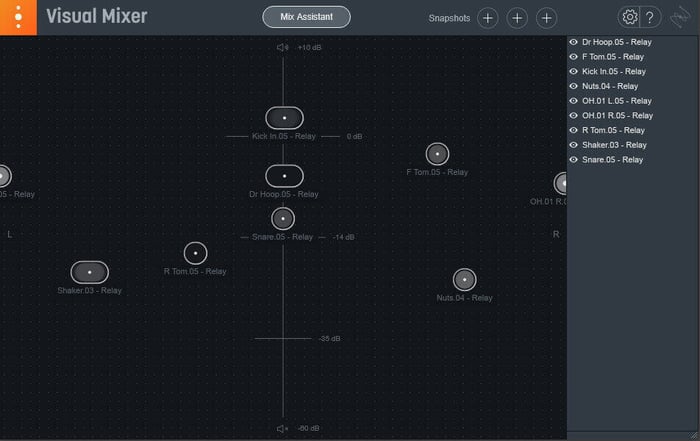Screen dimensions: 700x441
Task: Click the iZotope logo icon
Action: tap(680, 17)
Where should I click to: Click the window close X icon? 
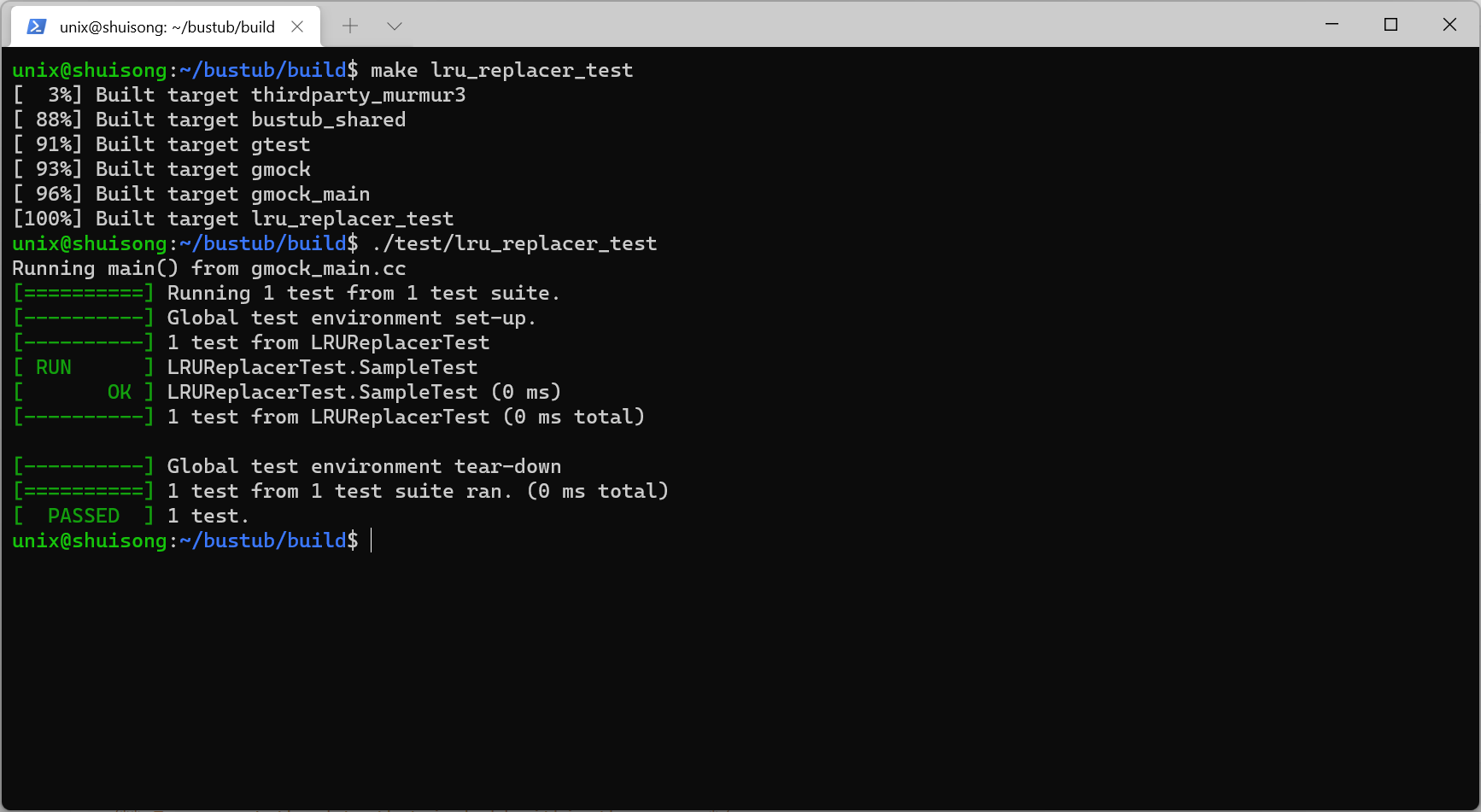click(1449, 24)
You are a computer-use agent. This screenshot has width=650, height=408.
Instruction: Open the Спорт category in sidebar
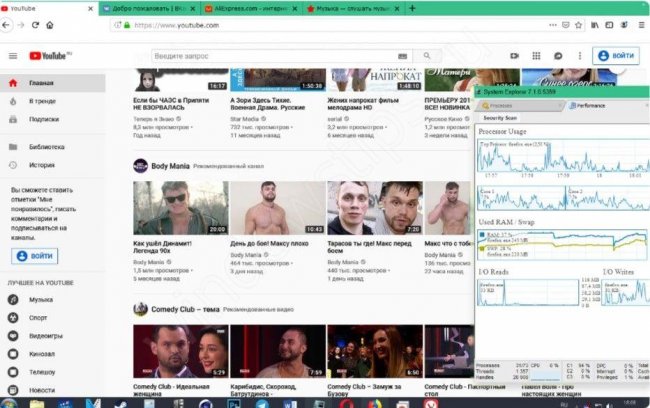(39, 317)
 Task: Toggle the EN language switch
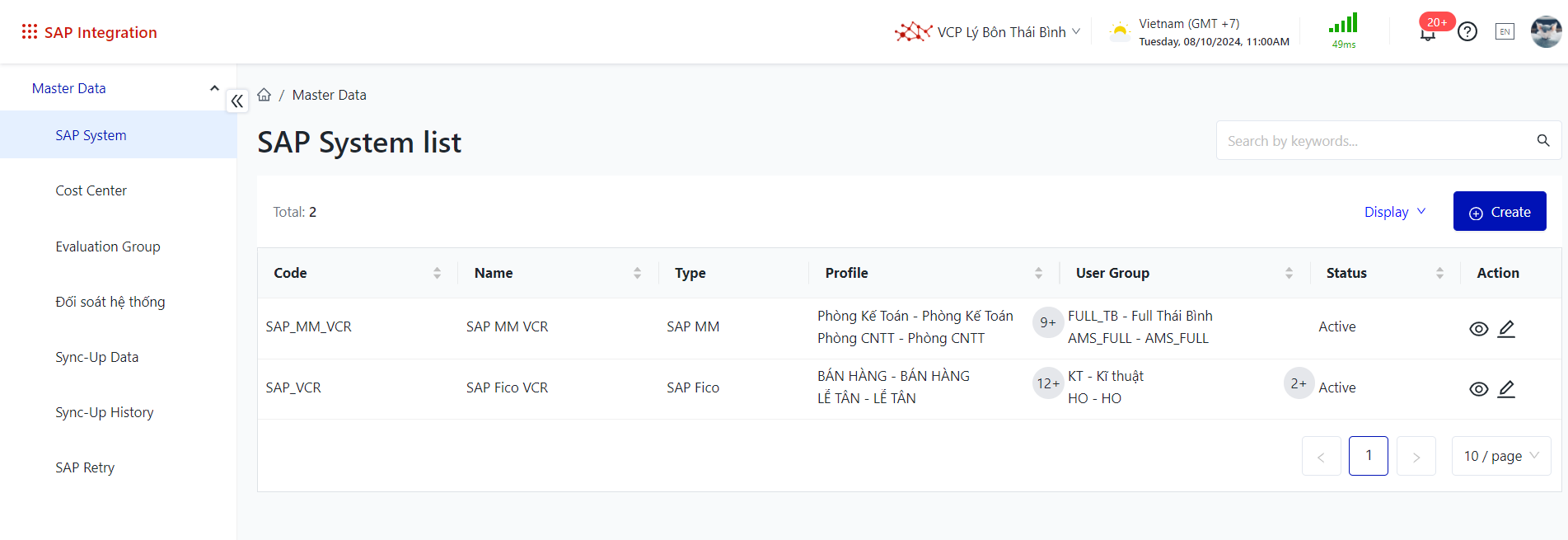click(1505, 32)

____________

What the task requires | Retype the lines exactly as they appear, beginning with the line that contains "Where should I" and ending with the final line of the entries, and omit the pictures.

Result below |
Where should I click to: Click the window close X icon? 
click(1449, 24)
You are a computer-use agent. This screenshot has width=650, height=408.
Instruction: Open the Спорт category in sidebar
(39, 317)
 Task: Toggle the EN language switch
click(1505, 32)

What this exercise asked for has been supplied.